Pautas por edad
En general, si su hijo está preparado para participar de deportes o actividades organizadas como baseball, fútbol o gimnasia artística, suele ser seguro comenzar con el entrenamiento de fuerza.
Un programa de entrenamiento de fuerza para niños no debe ser una simple versión a escala reducida de un régimen de entrenamiento con pesas para adultos. El programa de su hijo debe estar diseñado por un entrenador con experiencia en el trabajo con niños, quien debe indicarle las técnicas adecuadas, las precauciones de seguridad y cómo utilizar el equipo correctamente.
Los niños de 7 u 8 años en general pueden hacer actividades de entrenamiento de fuerza (como flexiones de tronco y sentadillas) siempre que demuestren algún interés, puedan realizar los ejercicios en forma segura y sigan las instrucciones. Estos ejercicios ayudan a los niños a desarrollar el sentido del equilibrio, control y conciencia de su cuerpo.

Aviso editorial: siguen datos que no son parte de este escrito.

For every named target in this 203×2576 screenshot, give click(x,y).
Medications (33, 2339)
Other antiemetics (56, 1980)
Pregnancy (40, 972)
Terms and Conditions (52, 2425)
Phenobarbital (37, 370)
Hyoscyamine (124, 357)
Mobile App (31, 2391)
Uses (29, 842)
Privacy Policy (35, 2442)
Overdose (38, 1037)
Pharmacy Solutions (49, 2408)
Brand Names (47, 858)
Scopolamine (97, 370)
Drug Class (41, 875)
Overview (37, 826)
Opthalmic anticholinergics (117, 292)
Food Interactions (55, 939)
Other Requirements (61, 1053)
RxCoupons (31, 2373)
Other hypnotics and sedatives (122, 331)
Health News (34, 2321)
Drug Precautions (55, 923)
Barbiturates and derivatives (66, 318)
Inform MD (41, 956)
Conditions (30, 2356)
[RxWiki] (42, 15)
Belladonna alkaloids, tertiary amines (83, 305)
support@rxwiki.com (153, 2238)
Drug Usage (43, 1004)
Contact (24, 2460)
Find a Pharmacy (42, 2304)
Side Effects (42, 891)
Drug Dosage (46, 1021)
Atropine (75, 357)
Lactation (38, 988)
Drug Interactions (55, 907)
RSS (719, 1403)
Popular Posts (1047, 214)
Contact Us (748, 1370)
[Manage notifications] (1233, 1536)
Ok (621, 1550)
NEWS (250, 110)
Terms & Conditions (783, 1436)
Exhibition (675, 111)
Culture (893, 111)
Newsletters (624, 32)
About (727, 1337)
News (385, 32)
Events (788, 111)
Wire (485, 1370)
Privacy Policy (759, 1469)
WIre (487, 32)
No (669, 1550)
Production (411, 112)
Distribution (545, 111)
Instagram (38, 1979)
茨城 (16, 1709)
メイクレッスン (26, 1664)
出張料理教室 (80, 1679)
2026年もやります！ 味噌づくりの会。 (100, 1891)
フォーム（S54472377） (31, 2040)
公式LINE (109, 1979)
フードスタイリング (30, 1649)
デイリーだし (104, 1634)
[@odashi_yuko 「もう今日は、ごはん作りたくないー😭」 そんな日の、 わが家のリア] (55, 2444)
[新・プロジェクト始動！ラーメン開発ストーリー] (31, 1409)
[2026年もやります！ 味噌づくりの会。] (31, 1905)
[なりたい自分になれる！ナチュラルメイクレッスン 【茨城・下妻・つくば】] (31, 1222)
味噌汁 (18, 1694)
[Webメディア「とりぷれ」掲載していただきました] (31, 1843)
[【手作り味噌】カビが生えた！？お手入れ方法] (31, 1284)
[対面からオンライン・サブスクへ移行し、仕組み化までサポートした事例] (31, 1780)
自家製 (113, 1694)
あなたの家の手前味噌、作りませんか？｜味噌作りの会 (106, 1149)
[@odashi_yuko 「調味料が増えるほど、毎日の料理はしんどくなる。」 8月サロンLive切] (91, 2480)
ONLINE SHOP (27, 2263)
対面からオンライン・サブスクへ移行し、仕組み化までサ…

Los ejercicios específicos deben aprenderse sin usar resistencia. Una vez que se domina la técnica correcta, puede agregarse resistencia (peso corporal, una banda o pesas) en pequeña escala. En general, a medida que los niños crecen y aumentan su fuerza, pueden incrementar gradualmente la resistencia aplicada. Un profesional capacitado puede ayudar a su hijo a determinar cuál es el peso indicado.
Seguridad
Al igual que en cualquier deporte, es una medida inteligente consultar al médico antes de comenzar con el régimen de entrenamiento de fuerza. Si el médico aprueba la idea, deberá asegurarse de que su hijo reciba la supervisión adecuada, utilice equipos seguros y que siga una rutina apropiada para su edad.
Los esguinces musculares son la lesión más habitual y la zona lumbar es la que se lesiona con mayor frecuencia. Pero estas lesiones suelen producirse porque el niño no empleó la técnica correcta de levantamiento de pesas o trata de levantar demasiado peso.
Mientras el niño utilice las técnicas correctas y levante una cantidad adecuada de peso, el entrenamiento de fuerza no debería tener ningún efecto sobre las placas de crecimiento, la capa cartilaginosa cercana al extremo de los huesos en la que tiene lugar la mayor parte del crecimiento óseo.
En el entrenamiento de fuerza no deben utilizarse esteroides anabólicos. Algunos atletas jóvenes y profesionales han abusado de estas sustancias para desarrollar músculos y mejorar su rendimiento atlético y la apariencia. Pero esas sustancias (algunas de ellas ilegales) pueden representar graves riesgos para la salud física y psicológica.